Governor Rick Perry of Texas has asked members of the board of regents of Texas Southern University to resign. Governor Perry wants to appoint a conservator who would have broad powers over the university’s budget and spending as well as over administrative personnel.

The university has been beset with financial problems in recent years culminating with the firing of university president Priscilla Slade last year.

In proposing the plan, which must be approved by the legislature, Perry said, “The systematic problems at Texas Southern University run deep, and now is the time to take swift and decisive action to reform a proud but broken university administration.”

Three members of the board have said they will not resign. Governor Perry's plan also faces stiff opposition from some powerful black politicans in the Houston area.

Intramural Recreation Center at Indiana University Was Named After a Man Who Held Extreme Racist Views

Students at Indiana University are calling on the administration to change the name of the intramural recreation center which currently honors Ora Wildermuth, who served as president of the university’s board of trustees from 1938 to 1949.

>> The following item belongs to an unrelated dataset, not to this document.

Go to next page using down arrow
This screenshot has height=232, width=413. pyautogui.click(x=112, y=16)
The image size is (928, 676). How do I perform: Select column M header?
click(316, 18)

The student newspaper on campus reported that in 1945 Wildermuth wrote a letter to an administrator in which he said, “I am and shall always remain absolutely and utterly opposed to social intermingling of the colored race with the White.” In a 1948 letter to the president of the university, Wildermuth wrote, “The average of the black race as to intelligence, economic status, and industry is so far below the white average that it seems to me futile to build up hope for a great future. Their presence in the body politic definitely presents a problem.”

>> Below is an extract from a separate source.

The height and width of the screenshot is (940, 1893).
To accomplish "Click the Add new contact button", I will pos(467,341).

The Wildermuth Intramural Center was dedicated in 1971, seven years after his death.

24.8%  Percentage of all black adults over the age of 25 in the western United States in 2006 who had at least a four-year college degree.

16.4%  Percentage of all black adults over the age of 25 in U.S. midwestern states in 2006 who had at least a four-year college degree.

source: U.S. Census Bureau

In Memoriam

Elliot Percival Skinner (1924-2007)

Elliot Percival Skinner, the renowned anthropologist and the first black scholar to win tenure at Columbia University, died earlier this month in Washington, D.C. He was 82 years old.

Skinner, the Franz Boas Professor of Anthropology Emeritus, was a native of Trinidad and Tobago. He immigrated to the United States and became a citizen, serving in the U.S. Army during World War II. After the war he studied anthropology at Columbia, earning a Ph.D. in 1955. His dissertation explored the group dynamics of ethnic minorities in a rural area of British Guiana.

Professor Skinner joined the New York University faculty in 1963 but moved uptown to Columbia in 1966. He was named to the endowed Boas chair in 1969 and served as department chair from 1972 to 1975. He took a leave of absence from Columbia to serve for three years as U.S. ambassador to Upper Volta.

Professor Skinner was the author of the 1975 book African Urban Life: The Transformation of Ouagadougou. He later wrote Beyond Constructive Engagement: United States Foreign Policy Toward Africa.

In 1985 the African Studies Association presented him with their highest award. The citation stated that, “On the African continent, the field of African studies in America is as much identified with Elliot Skinner as with any other American scholar.”

James D. Foster (1938-2007)

James D. Foster, a former faculty member and administrator at the University of Dentistry and Medicine of New Jersey, died earlier this month after a long illness. He was 69 years old.

Foster was a graduate of Hampton Institute and went on to earn a master’s degree from Farleigh Dickinson University. He served as a probation officer in Newark before being hired as an instructor of preventive medicine at UDMNJ. He was later named assistant dean of minority affairs at the university. Foster retired in 2001.